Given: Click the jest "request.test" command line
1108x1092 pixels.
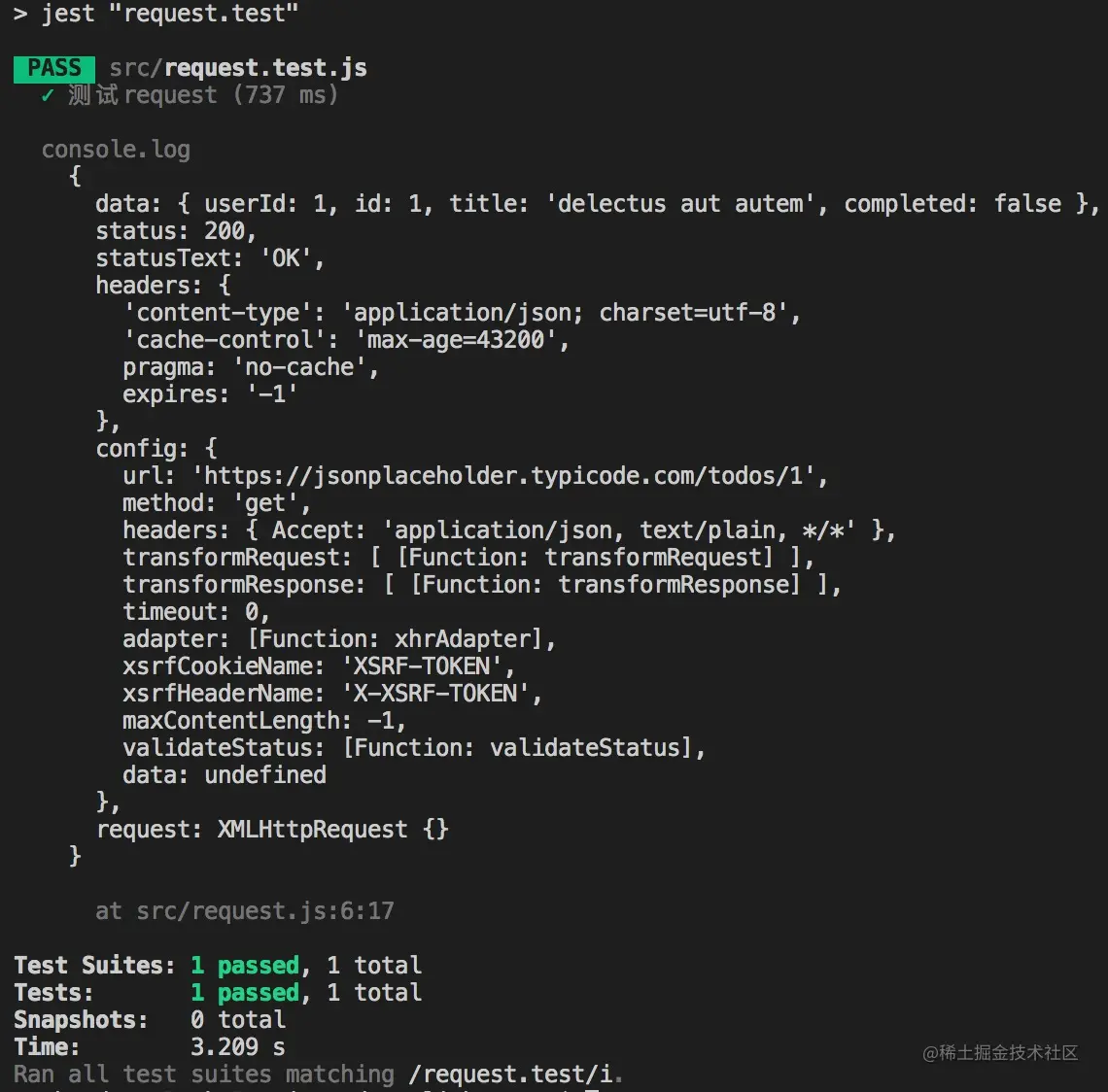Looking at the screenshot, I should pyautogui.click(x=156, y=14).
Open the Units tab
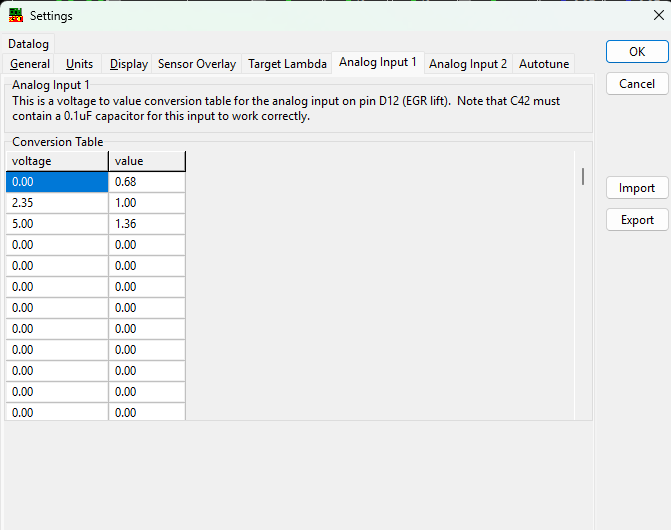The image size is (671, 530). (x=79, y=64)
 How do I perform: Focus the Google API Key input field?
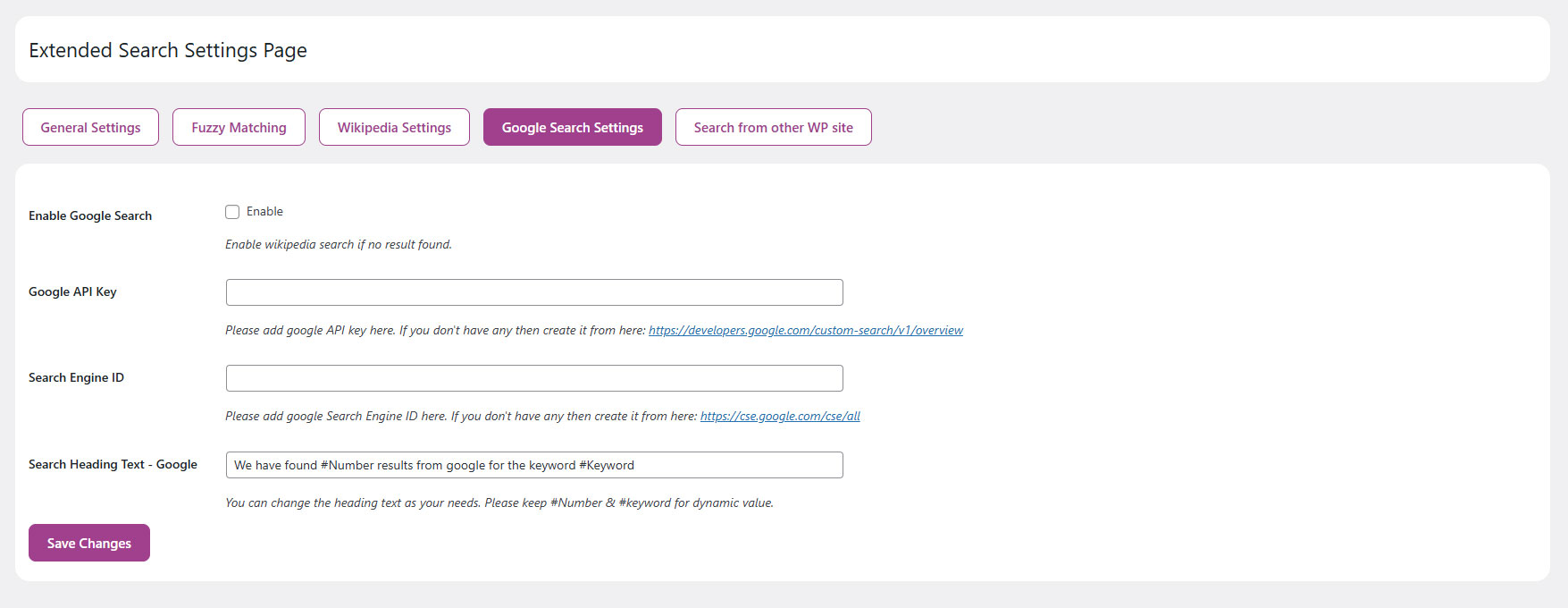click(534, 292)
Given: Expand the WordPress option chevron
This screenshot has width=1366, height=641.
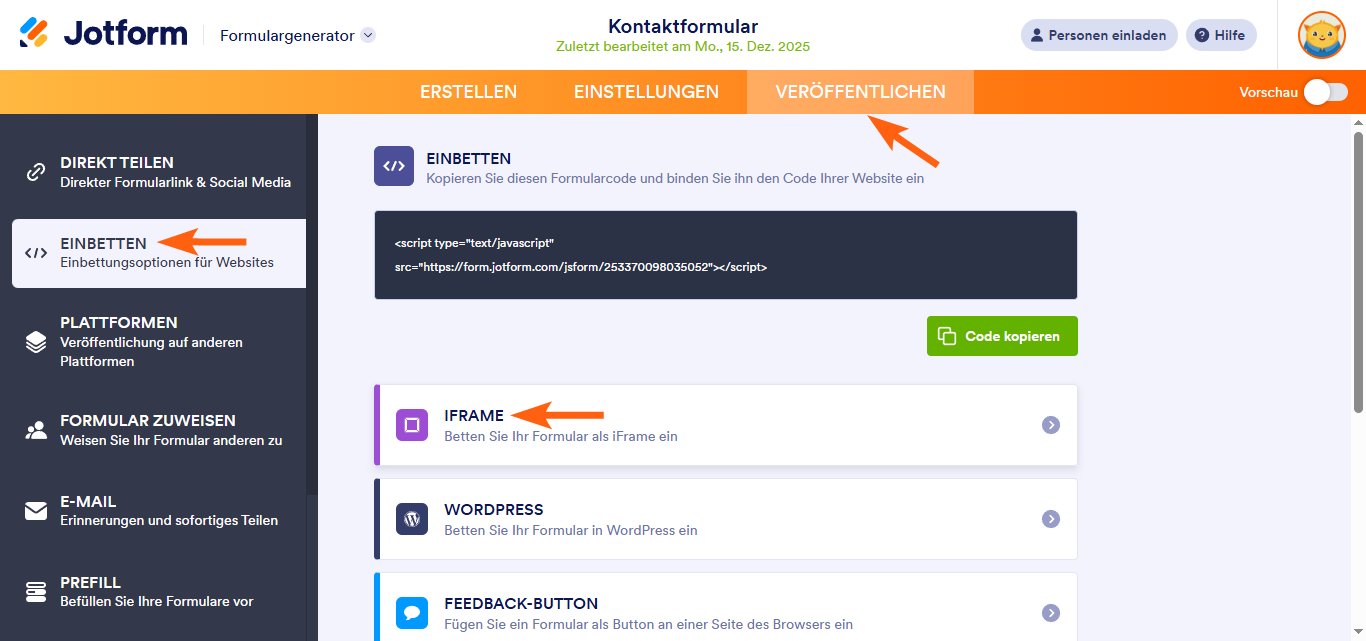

━━━━━━━━━━

Write down exactly the lines running from the line with "1108x1092 pixels." through the end of the material, both ends included, and none of the pictures.

ANSWER AREA:
1108x1092 pixels.
Looking at the screenshot, I should pyautogui.click(x=156, y=14).
Open the Units tab
The image size is (671, 530). (x=79, y=64)
 How do I perform: Focus the Google API Key input field?
click(534, 292)
Given: Expand the WordPress option chevron
This screenshot has width=1366, height=641.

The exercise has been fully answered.